Some questions and answers about what happened and what investors should do:Question - What's going on?
Answer - The Dow industrials, which hit a record 9,337.97 on July 17, has since tumbled almost 1,800 points, a plunge of 19.3 percent that has accelerated in the past week. On Monday, the Dow plummeted 512.61 to close at 7,539.07, a level last seen in November 1997. While it was second only to the 554.26 points lost on Oct. 27, 1997, it was only the 25th worst daily drop in percentage terms, at 6.4 percent.
Quesiton - Why is this happening?
Answer - Market analysts say investors have changed their outlook on stocks. Rather than looking at declines as buying opportunities, many are now waiting for any gains as a chance to sell and put their cash aside until the storm blows over.
Question - Why is that?
Answer - There has been concern that with the economy slowing down after a seven-year expansion and markets overseas cooling off because of the fallout from a still potent Asian crisis, corporate profits will dry up. In addition, there are worries about the unprecedented rise in share prices that have left some high-flying stocks selling so far above their dividend earnings that price-earnings ratios that defy conventional benchmarks.
Adding to the uncertain investment climate, Monday's stunning selloff came as Russia's parliament rejected Boris Yeltsin's choice for prime minister at a time when that economy is unraveling. There are fears the economic crisis will next spill over to Latin America.
Question - Why should U.S. investors be concerned about Russia?
Answer - While Russia is not a big business partner of the United States, U.S. banks and companies do lots of business with countries in eastern and western Europe, like Germany, which are heavily tied to Russia.
More broadly, Russia's problems come as Asia is still beset with financial crises. Japan is in a deep recession, and there is growing doubt about the new government's resolve and its ability to revive the country.
Taken together, these events have brought about a crisis of confidence in world leadership, including in President Clinton, whose political strength is being sapped by the Monica Lewinsky controversy.
Question - Dell Computer fell $18.75 a share Monday, Microsoft tumbled $9.25. Why did investors dump technology stocks?
Answer - Investors sold some of the best performers in their portfolios, including technology stocks. But they sold other blue chips as well, market stalwarts like drug companies, consumer products like Coca-Cola. These are usually considered the family "jewels," the last to jettison before the enemy hits the door. Many were hoping to cut their losses and recoup as much of their investment as they can, then ride out the storm.
Question - What do analysts think will happen now?
Answer - Many analysts believe the market needs to be wrung out a bit more before it can begin to recover. A drop back to 6,800 to 7,000 in the Dow, which would represent a loss of up to 740 more points, is not unthinkable, said Barry Hyman, senior market analyst at Ehrenkrantz King Nuss-baum.

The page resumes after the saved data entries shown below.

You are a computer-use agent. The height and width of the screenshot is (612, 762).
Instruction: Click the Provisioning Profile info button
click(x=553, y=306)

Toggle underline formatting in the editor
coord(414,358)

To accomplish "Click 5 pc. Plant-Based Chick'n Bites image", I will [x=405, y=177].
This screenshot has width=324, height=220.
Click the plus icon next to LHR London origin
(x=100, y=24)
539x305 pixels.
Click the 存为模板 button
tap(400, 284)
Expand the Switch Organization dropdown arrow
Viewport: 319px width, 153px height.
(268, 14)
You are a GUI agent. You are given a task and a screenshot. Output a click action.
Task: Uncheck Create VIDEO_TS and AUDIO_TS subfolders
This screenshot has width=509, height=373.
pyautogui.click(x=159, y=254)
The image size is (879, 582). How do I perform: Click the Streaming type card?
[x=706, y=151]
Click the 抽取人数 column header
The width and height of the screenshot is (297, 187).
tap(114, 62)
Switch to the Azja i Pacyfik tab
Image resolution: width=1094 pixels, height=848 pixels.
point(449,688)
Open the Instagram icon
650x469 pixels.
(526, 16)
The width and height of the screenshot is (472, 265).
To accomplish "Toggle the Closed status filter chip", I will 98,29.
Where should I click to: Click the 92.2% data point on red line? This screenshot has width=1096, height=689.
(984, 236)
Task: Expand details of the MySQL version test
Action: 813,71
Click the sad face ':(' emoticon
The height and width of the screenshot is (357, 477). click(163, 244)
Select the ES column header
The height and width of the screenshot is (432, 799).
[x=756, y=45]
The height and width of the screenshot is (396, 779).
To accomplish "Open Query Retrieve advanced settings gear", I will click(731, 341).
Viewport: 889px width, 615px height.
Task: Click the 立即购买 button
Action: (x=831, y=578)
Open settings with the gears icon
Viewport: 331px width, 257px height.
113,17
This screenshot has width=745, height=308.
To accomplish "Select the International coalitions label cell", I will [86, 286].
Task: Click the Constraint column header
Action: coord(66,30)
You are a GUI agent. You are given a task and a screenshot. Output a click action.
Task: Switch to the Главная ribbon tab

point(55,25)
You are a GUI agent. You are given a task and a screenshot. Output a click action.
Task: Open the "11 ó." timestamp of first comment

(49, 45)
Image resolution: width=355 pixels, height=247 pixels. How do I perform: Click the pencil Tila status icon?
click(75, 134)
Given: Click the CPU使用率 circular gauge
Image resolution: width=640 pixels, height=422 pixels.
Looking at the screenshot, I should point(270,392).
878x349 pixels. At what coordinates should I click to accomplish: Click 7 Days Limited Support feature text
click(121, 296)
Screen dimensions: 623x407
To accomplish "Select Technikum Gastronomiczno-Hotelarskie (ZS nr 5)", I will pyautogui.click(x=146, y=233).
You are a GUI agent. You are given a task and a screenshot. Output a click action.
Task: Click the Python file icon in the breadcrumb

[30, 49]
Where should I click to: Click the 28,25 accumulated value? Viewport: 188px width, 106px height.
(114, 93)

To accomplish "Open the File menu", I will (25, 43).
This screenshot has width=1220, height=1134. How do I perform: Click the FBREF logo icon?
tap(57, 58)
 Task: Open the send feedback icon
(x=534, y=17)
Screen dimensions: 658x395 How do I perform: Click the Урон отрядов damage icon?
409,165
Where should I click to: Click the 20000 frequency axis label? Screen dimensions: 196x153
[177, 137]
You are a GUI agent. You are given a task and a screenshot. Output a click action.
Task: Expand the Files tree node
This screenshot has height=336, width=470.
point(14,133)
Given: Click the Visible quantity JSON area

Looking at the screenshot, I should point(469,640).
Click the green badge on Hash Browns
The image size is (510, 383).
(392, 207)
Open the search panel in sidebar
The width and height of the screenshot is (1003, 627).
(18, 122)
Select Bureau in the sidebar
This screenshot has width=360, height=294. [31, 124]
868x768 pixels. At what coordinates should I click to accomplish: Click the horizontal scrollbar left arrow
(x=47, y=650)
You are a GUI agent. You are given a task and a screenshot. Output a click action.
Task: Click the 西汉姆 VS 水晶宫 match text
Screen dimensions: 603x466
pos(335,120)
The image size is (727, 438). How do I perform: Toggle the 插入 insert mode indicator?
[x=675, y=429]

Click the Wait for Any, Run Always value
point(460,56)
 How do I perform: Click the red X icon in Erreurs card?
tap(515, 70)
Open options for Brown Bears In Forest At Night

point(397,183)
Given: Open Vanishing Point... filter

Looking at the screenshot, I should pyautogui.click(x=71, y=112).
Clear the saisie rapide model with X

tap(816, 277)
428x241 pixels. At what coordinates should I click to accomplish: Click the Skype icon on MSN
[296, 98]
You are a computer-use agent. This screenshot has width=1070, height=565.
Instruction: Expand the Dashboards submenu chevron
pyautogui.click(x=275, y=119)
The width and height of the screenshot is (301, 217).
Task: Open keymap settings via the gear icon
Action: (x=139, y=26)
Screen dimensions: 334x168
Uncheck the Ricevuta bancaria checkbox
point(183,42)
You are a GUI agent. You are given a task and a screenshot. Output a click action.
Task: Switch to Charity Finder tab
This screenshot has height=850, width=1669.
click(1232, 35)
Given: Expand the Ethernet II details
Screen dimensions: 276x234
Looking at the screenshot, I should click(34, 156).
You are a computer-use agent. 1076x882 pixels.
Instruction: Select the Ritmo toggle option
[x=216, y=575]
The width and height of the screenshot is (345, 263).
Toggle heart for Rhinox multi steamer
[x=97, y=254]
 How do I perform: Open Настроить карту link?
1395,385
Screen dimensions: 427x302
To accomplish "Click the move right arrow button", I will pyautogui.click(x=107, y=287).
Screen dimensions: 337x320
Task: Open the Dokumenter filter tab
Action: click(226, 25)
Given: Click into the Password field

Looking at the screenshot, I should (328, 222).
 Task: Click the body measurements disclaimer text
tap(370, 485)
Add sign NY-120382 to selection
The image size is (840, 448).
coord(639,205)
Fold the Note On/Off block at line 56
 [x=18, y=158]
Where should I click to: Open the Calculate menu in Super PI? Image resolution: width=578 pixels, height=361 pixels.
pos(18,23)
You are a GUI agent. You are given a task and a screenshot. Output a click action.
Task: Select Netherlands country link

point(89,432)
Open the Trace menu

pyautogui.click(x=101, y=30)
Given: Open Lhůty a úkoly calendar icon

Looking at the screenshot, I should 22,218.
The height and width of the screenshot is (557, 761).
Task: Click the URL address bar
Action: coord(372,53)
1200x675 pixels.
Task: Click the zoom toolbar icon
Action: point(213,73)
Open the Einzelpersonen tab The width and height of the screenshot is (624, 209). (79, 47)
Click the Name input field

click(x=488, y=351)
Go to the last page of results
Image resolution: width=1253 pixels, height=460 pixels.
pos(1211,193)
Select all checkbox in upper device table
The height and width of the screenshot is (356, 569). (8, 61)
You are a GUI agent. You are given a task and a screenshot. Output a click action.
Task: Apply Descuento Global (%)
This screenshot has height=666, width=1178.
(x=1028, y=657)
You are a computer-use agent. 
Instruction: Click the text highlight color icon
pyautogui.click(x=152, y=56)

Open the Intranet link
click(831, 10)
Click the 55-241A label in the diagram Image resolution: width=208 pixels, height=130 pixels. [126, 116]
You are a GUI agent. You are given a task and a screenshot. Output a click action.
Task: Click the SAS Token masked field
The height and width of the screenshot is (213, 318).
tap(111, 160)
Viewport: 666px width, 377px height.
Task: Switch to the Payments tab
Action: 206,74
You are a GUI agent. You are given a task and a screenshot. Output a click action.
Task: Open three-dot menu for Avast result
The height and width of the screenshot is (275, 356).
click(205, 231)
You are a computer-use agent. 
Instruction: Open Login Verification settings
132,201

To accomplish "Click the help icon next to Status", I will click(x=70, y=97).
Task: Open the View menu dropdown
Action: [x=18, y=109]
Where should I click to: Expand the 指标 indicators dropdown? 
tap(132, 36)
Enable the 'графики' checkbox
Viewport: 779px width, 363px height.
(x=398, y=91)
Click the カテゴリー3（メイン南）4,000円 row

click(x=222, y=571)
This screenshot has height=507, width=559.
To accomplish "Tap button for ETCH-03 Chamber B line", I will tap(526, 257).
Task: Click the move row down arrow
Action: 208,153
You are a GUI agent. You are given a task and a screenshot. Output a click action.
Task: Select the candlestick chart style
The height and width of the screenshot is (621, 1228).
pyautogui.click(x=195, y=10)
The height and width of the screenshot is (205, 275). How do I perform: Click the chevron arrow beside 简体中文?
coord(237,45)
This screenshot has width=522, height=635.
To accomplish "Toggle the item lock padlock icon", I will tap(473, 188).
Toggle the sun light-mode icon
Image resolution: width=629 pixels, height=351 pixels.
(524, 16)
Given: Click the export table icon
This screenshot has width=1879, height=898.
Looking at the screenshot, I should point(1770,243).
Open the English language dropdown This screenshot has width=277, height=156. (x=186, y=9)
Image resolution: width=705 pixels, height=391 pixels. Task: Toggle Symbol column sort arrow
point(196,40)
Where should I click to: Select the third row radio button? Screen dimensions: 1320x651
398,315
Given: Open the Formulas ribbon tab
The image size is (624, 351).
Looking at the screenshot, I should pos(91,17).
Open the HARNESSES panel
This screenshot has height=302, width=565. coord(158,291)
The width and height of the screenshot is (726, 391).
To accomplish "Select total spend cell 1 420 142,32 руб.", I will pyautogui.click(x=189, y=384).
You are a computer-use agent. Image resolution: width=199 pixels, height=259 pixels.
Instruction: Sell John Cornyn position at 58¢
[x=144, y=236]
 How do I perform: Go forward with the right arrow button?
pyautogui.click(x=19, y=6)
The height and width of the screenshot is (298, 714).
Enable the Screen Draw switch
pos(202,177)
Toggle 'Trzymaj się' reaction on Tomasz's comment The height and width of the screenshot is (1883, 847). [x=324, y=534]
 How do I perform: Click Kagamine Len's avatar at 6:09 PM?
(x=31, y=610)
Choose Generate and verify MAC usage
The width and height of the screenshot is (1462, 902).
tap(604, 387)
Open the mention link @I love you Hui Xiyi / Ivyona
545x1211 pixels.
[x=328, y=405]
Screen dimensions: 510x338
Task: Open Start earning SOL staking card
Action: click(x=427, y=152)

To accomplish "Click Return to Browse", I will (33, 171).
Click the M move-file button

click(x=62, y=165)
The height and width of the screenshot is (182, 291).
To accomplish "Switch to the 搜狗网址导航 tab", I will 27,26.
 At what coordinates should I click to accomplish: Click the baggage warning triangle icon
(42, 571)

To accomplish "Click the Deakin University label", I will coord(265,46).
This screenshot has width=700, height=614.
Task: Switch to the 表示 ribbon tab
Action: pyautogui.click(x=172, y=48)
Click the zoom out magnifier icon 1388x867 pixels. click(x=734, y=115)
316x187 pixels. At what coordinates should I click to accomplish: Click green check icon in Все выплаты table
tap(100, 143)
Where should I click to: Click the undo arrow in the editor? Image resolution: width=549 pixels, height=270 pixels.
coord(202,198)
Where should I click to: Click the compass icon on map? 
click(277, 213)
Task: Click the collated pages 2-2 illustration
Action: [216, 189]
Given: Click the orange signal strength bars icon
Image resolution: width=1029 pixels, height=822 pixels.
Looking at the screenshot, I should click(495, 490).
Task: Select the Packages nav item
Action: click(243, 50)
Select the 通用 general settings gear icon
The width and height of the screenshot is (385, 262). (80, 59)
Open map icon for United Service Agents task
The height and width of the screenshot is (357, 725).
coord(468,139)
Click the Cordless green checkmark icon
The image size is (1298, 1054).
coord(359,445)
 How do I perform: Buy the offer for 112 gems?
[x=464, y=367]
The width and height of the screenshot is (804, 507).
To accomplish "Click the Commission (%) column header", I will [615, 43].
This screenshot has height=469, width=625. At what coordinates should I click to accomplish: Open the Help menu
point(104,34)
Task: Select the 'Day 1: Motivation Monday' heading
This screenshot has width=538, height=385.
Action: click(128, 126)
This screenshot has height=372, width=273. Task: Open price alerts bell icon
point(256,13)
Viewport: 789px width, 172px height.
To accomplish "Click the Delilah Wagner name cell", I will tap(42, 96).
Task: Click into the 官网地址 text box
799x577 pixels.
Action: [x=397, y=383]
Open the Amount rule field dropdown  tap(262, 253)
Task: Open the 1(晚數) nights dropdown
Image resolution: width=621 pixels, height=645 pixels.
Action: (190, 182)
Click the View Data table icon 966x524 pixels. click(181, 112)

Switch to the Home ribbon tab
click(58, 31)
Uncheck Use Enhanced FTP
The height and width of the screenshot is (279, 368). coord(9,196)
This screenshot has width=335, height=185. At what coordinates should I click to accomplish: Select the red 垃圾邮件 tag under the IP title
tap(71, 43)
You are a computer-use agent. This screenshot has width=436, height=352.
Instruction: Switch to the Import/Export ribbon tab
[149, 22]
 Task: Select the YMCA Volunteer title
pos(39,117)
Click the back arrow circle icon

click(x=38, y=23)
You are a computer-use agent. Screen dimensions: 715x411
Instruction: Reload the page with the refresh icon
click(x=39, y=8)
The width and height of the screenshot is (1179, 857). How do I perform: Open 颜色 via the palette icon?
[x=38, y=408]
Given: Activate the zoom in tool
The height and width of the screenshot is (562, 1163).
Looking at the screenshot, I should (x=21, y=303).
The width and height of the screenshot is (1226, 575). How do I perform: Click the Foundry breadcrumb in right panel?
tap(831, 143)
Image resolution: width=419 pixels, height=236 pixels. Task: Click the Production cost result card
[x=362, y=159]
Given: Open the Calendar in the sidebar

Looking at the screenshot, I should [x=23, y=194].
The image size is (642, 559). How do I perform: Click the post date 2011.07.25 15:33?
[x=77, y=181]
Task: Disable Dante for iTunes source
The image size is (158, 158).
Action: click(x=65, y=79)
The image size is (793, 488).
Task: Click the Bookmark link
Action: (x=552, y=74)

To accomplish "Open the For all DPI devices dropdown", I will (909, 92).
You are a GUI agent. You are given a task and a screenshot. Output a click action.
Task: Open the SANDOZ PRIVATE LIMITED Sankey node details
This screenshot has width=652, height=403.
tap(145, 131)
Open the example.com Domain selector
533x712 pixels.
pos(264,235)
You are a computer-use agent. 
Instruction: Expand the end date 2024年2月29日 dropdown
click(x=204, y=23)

At this point, small investors should consider if they will lose too much by selling now, says Dick McCabe, a technical analyst at Merrill Lynch. Instead, said Barry Hyman, senior market analyst at Ehrenkrantz King Nussbaum, they should wait out the storm and resume buying stocks only when they see companies buying back their own shares and only after market bellwethers, such as bank stocks, start to turn around.
When investors do come back, they should "buy the very best," advised A. Marshall Acuff, market strategist at Salomon Smith Barney. It will not be a time to be holding lesser-quality shares.